However, substantial obstacles still seem to keep PGS far from the European Union priorities, firstly since PGS does not comply with the definition of ‘certification’ because of the absence of a competent and independent actor in the process and that powerful stakeholders in the organic food industry (e.g. certification bodies and large retailers) would probably not be in favour of a generalised PGS approval as a legitimate alternative to quality assurance for organic products. Secondly, while PGS emphasises community involvement and local knowledge, there may be concerns about the uniformity and consistency of certification standards. PGS operates in a decentralised manner with local groups setting their own criteria and practices. This decentralised approach might lead to variations in certification standards, making it challenging to maintain a consistent level of quality across all certified products. Consumers might worry about the reliability and trustworthiness of organic labels if the standards vary significantly from one PGS group to another. Finally, the decentralised and varied standards within PGS may complicate efforts to ensure ecological sustainability. The absence of a centralised authority for oversight and standardisation might result in laxer environmental standards or, conversely, as already outlined by other research (Anselmi and Vignola 2022; Bara et al. 2018; Cuéllar-Padilla and Ganuza-Fernandez 2018), overly rigid requirements that do not consider specific local conditions.

Conclusions

Starting from the recent inclusion of ICS as an alternative certification method in the EU regulation for organic agriculture, we explored future scenarios for the possible inclusion of PGS as a further, more viable quality assurance option for smallholders willing to access the organic agriculture business.

Carrying out a Delphi exercise allowed us to identify some key elements; however, we did not reach a unanimous consensus about whether PGS will be ever included in the EU regulation.

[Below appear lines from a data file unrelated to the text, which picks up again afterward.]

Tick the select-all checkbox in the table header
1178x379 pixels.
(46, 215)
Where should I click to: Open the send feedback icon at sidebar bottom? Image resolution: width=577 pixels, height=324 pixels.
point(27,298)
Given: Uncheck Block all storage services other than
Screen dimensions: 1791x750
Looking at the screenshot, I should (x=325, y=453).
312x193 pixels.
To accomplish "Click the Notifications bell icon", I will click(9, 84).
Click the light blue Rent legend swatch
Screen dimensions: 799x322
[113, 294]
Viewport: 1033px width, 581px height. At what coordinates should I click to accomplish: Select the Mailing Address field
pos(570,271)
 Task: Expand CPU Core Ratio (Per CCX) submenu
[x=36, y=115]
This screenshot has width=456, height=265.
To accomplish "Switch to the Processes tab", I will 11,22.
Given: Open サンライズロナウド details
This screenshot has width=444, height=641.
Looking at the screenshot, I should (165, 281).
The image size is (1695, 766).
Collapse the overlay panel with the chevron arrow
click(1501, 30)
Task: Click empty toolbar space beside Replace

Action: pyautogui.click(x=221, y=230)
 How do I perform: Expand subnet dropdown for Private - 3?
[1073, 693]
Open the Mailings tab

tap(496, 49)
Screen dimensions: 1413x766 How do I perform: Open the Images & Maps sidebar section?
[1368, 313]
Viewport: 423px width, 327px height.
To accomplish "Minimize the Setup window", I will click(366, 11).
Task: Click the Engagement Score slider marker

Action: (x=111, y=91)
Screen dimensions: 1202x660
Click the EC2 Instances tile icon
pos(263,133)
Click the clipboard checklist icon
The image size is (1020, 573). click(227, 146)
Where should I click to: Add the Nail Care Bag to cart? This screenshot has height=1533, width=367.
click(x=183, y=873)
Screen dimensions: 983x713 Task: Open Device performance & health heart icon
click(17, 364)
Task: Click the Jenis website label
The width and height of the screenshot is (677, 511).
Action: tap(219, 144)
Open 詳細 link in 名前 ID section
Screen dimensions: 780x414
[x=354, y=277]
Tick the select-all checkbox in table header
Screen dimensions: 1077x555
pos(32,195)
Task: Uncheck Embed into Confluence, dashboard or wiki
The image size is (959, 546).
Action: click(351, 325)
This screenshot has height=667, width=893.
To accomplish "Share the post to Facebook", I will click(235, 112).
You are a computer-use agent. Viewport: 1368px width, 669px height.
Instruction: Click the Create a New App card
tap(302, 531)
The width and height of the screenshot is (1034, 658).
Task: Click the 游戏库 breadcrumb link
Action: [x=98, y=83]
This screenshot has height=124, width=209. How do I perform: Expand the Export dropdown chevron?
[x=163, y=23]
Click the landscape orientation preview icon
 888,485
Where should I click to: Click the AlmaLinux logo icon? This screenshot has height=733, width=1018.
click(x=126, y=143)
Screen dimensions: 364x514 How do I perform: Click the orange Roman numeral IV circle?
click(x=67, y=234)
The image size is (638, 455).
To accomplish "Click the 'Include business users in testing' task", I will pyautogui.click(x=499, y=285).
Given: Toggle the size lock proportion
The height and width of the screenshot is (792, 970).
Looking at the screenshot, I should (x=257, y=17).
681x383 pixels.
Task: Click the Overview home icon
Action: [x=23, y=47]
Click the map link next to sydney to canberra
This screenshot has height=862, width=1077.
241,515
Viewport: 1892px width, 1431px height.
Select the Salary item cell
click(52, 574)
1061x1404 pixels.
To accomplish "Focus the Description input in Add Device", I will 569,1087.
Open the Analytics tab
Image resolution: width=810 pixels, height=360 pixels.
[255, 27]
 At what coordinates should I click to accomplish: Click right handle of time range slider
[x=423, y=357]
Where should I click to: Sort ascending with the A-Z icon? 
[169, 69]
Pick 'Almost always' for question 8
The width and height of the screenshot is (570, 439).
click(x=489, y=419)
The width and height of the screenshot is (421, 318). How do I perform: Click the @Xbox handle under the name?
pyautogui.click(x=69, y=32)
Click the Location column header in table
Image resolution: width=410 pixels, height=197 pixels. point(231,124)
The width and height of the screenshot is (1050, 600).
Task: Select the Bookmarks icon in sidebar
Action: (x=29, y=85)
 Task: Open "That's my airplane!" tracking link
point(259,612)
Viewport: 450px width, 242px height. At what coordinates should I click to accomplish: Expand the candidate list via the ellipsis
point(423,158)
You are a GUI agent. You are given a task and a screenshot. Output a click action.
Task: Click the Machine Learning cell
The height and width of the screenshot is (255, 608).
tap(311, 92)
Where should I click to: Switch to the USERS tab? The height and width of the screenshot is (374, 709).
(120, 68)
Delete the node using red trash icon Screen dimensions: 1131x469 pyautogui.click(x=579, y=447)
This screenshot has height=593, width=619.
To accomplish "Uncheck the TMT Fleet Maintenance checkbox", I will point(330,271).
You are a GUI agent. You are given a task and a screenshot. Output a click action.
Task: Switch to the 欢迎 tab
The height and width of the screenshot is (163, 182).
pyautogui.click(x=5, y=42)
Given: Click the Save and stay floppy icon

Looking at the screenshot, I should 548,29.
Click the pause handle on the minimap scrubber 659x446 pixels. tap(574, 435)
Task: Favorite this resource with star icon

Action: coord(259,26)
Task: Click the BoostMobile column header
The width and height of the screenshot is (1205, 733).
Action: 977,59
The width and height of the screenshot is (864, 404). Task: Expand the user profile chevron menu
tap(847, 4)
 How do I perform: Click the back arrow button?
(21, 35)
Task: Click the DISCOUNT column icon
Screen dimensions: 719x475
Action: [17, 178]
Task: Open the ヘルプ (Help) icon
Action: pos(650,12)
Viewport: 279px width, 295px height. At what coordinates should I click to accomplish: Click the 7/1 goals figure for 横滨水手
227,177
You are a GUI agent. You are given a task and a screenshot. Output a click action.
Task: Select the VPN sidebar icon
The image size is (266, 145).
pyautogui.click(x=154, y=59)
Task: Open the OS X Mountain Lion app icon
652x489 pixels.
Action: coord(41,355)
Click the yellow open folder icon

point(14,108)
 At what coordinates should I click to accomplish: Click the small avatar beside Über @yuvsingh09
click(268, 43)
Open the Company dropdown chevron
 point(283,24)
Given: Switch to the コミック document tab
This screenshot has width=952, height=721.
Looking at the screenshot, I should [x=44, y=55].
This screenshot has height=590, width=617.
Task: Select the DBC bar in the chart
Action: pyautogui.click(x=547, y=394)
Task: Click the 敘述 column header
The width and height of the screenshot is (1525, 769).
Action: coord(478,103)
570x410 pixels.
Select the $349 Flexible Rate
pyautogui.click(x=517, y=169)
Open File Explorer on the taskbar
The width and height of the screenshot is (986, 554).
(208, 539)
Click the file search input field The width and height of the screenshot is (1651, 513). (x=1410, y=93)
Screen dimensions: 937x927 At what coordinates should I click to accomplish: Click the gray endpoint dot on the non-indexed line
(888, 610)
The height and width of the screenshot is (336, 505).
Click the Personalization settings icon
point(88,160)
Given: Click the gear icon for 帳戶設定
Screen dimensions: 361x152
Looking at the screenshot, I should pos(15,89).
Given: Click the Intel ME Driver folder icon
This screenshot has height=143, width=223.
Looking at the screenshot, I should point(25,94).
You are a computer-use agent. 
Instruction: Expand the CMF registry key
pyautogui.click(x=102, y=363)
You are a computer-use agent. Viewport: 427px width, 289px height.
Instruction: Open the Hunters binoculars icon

The findings of the present study suggest that PGS will continue to play a role in local communities, where they can be applied to small businesses solely oriented to the local market where they can build their own reputation without relying upon a formal organic certification. By contrast, the possibility that PGS could be used as an alternative ‘certification’ scheme for organic agriculture goods destined for non-local markets does not seem likely at the European level.

The main limitations of this study are inherent in the qualitative approach and in the use of a narrow group of experts to perform the foresight exercise. Another limitation lies in the self-selection of the experts who—despite our efforts to have a balanced set of invited participants—led to a final panel in which some types of participants prevailed.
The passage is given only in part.